Dans le processus de « l'architecture-palimpseste », la destruction constitue la première étape, c'est-à-dire le moment de l'enregistrement sur bande vidéo. Il convient alors de reconstruire en ajoutant le signe explicite de cette fragilité. Ce second moment, évoqué oralement par protaTTrioreau lors du vernissage, consiste à recomposer image par image, en impression sur des feuilles rhodoïds transparentes, le film de la perforation à l'aide d'une photocopieuse couleur sur laquelle le moniteur vidéo projettera le film au ralenti. En strate, les feuilles rhodoïds reconstitueront alors l'image négative de l'intérieur du bâtiment puis de la maquette à mesure que le vérin s'élève, ou l'image positive de la destruction.

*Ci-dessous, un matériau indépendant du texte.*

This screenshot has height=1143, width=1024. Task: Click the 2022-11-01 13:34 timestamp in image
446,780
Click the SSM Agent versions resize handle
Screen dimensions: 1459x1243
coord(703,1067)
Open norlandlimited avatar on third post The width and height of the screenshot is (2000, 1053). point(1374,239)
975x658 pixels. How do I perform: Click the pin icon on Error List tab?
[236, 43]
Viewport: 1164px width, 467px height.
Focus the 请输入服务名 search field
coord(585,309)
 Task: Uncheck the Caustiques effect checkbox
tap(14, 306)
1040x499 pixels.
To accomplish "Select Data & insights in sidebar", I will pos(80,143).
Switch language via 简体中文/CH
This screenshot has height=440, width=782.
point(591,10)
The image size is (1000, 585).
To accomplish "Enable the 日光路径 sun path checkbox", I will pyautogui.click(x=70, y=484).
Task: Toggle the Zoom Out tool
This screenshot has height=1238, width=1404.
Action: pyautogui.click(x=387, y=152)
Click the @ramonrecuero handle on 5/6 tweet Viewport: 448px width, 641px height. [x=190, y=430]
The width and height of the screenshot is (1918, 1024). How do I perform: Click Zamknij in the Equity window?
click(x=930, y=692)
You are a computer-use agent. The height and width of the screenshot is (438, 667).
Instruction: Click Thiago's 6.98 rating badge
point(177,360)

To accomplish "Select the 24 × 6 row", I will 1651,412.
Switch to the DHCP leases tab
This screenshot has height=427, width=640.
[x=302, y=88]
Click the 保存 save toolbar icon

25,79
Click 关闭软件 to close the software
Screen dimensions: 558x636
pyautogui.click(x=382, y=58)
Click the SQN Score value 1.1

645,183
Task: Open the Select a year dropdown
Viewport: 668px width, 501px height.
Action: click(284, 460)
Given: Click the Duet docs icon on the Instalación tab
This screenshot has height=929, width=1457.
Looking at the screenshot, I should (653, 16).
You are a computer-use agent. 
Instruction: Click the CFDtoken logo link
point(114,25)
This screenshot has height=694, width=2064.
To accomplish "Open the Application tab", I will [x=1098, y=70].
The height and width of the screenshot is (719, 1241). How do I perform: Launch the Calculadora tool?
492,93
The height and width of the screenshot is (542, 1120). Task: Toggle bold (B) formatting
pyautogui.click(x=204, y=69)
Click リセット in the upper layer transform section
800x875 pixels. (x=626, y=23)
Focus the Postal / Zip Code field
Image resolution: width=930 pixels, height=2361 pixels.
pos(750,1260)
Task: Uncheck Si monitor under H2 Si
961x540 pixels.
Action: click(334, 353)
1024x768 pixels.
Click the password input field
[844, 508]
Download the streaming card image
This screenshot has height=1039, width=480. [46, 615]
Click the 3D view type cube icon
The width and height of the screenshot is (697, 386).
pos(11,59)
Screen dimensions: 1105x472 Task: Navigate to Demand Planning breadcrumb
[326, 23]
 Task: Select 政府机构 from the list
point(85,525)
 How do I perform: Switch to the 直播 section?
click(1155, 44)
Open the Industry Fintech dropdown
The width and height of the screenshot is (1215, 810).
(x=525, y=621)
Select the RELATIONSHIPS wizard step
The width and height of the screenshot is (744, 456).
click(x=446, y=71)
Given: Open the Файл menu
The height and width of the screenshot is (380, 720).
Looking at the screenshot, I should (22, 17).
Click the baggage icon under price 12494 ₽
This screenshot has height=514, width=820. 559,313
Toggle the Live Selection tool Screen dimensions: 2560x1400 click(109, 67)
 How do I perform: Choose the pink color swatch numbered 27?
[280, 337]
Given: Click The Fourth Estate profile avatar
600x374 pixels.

A l'Ecole d'architecture, les étudiants et le public venus constater le travail de protaTTrioreau se donnaient La possibilité d'assister à une réflexion sur l'architecture menée par deux artistes dont l'essence du travail peut être entendu invariablement dans l'horizon des préoccupations concernant l'image médiatique, le droit à l'image, la vidéo surveillance, les conditions normées de représentation sociale de la propriété privée, des lieux publics, des institutions, les documentaires sur l'architecture...
A l'effacement produit par « l'architecture-palimpseste », effacement des repères spatiaux et de l'image normée de la construction, correspond aussi le titre de l'exposition qui n'est en aucun cas « l'architecture-palimpseste », lequel reste uniquement le concept, mais simplement l'adresse postale du lieu détruit : RUE MASSENET, 44300 NANTES. Doivent alors demeurer exclusivement l'image et l'adresse afin que persiste l'idée par laquelle l'art entre toujours par effraction, ne laissant comme trace que l'empreinte intentionnelle du passage dans le lieu, avec ici, cela paraît évident, le singulier plaisir d'être intervenu dans une école où l'on apprend à construire durablement.